#### Rows from a dataset
==========

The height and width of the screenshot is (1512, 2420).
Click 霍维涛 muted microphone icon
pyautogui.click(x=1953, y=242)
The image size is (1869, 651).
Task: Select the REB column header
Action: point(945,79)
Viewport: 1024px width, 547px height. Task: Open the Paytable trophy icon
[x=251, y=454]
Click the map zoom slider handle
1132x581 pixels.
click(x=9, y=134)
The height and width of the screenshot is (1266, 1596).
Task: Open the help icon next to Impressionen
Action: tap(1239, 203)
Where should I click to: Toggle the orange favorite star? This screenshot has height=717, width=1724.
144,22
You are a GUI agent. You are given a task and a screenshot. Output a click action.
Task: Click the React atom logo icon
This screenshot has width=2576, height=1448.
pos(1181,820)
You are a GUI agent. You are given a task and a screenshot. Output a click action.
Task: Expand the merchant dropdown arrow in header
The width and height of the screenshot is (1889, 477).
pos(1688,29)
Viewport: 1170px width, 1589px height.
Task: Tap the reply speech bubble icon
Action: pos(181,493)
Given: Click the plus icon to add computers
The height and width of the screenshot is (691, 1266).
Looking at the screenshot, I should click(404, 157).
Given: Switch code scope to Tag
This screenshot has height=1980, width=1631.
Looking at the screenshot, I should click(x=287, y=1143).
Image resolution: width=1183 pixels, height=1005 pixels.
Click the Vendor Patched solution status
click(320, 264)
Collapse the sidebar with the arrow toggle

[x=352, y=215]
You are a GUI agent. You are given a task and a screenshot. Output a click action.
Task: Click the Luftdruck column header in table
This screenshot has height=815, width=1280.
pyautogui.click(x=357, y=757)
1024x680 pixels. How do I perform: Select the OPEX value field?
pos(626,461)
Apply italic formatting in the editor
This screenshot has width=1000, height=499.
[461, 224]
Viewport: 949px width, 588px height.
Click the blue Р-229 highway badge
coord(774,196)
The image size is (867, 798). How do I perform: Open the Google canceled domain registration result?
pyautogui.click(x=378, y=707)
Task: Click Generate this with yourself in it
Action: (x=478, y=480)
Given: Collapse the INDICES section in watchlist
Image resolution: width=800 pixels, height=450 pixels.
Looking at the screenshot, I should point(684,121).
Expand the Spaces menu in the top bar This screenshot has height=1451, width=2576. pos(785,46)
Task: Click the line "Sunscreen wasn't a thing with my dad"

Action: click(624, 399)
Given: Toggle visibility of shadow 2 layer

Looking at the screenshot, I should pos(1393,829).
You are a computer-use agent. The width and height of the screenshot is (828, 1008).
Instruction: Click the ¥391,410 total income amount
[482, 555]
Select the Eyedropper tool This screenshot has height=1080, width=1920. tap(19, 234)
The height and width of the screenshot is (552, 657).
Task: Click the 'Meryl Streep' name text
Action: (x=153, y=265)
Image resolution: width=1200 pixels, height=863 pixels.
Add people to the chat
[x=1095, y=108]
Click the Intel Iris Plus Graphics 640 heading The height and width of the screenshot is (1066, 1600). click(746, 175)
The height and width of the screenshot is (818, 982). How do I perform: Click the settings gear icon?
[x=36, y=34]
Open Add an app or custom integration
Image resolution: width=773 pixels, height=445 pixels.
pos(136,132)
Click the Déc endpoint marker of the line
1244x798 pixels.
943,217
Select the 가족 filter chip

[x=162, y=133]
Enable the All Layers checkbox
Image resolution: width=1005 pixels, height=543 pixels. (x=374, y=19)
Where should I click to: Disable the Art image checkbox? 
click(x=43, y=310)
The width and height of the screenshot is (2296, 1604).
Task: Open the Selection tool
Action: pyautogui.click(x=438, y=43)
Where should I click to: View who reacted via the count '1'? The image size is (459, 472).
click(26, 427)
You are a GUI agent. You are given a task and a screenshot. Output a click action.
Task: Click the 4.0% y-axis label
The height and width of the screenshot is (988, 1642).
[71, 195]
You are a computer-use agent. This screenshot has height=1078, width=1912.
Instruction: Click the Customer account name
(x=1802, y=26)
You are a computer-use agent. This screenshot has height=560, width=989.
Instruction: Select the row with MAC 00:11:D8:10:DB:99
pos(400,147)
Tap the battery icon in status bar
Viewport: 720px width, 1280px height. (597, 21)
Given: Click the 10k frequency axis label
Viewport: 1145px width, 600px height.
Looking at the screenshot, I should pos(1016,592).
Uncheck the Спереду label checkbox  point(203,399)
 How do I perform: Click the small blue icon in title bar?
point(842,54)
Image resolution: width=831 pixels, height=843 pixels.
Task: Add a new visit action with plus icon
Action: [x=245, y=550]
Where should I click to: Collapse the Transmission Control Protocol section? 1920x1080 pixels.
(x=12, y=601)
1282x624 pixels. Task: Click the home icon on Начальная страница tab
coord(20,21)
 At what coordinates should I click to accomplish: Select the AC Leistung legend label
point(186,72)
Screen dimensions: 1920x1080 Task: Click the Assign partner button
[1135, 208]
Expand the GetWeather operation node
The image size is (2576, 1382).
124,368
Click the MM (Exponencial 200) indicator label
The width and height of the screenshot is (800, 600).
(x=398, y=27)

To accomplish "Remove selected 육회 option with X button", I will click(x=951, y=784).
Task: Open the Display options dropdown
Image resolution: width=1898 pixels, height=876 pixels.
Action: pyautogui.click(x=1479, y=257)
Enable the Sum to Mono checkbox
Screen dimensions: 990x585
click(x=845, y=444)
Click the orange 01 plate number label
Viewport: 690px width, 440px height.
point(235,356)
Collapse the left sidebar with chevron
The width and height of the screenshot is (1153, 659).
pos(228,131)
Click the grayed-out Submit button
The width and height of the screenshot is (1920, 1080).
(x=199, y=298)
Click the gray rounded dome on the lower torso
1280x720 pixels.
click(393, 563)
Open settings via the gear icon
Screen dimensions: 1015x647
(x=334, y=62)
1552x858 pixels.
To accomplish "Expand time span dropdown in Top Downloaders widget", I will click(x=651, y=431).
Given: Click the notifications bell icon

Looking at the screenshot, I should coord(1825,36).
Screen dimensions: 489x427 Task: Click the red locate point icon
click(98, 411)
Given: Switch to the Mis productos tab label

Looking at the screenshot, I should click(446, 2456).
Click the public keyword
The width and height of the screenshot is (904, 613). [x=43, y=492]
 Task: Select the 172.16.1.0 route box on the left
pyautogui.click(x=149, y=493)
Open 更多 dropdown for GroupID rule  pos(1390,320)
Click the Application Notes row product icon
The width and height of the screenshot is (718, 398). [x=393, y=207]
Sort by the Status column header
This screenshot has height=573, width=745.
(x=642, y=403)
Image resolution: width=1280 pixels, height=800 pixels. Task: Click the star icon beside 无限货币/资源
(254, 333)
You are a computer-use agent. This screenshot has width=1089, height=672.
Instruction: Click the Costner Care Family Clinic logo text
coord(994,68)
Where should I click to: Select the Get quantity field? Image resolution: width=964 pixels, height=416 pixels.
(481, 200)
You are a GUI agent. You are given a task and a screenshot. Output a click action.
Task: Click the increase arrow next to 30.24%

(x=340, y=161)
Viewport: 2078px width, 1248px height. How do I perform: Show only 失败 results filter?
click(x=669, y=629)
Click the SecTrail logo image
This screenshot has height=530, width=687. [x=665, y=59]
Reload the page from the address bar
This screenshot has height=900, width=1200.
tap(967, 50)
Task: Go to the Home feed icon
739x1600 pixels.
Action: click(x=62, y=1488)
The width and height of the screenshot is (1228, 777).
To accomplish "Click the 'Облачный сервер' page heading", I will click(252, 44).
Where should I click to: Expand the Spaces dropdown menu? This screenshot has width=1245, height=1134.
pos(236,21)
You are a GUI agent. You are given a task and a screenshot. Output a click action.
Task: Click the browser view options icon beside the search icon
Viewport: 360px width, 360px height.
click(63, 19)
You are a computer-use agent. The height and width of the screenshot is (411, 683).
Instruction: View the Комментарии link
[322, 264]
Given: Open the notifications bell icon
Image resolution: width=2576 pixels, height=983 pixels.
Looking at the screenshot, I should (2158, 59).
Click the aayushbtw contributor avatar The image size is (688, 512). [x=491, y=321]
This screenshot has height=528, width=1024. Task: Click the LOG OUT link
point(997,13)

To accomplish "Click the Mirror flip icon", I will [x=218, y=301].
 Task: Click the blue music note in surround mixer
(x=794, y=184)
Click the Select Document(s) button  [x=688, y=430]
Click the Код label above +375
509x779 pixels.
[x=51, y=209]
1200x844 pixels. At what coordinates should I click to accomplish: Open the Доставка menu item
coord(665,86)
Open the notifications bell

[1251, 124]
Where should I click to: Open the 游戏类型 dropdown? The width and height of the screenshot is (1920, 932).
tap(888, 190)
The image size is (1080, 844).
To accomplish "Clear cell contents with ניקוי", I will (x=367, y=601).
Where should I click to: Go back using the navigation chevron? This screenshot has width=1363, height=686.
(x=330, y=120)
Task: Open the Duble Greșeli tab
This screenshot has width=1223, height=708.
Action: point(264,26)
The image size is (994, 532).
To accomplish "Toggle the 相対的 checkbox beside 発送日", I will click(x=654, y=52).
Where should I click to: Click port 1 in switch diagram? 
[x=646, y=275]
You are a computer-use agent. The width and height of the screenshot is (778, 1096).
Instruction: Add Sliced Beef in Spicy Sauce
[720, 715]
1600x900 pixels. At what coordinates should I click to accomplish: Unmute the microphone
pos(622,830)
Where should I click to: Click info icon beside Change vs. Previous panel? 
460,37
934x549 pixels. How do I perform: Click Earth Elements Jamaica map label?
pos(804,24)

==========

Please repeat the entries above word for word, starting at the first line and stopping after the line that contains "Action: point(945,79)".

#### THE COMPLETED TASK
The height and width of the screenshot is (1512, 2420).
Click 霍维涛 muted microphone icon
pyautogui.click(x=1953, y=242)
The image size is (1869, 651).
Task: Select the REB column header
Action: point(945,79)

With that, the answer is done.